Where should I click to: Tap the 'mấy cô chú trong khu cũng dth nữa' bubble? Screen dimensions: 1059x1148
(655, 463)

==

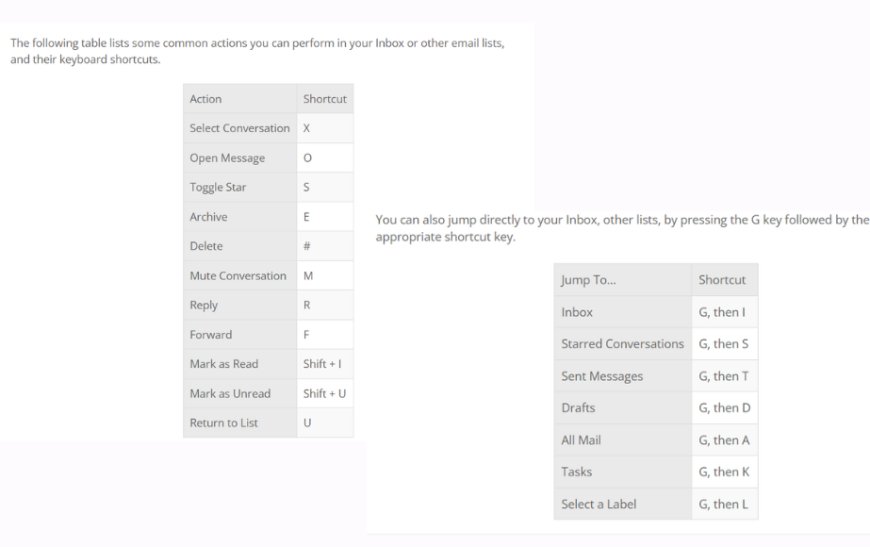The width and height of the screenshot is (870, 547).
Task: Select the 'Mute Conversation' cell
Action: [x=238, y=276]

...

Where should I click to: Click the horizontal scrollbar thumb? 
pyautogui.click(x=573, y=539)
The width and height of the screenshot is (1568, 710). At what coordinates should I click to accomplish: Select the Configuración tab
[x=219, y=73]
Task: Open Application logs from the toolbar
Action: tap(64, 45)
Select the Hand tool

▶ [EXERCISE]:
Write down, word for word, the lines above from the one containing "The width and height of the screenshot is (1568, 710)." through the one containing "Select the Hand tool", both ends included.

▶ [EXERCISE RESPONSE]:
The width and height of the screenshot is (1568, 710). At what coordinates should I click to accomplish: Select the Configuración tab
[x=219, y=73]
Task: Open Application logs from the toolbar
Action: tap(64, 45)
Select the Hand tool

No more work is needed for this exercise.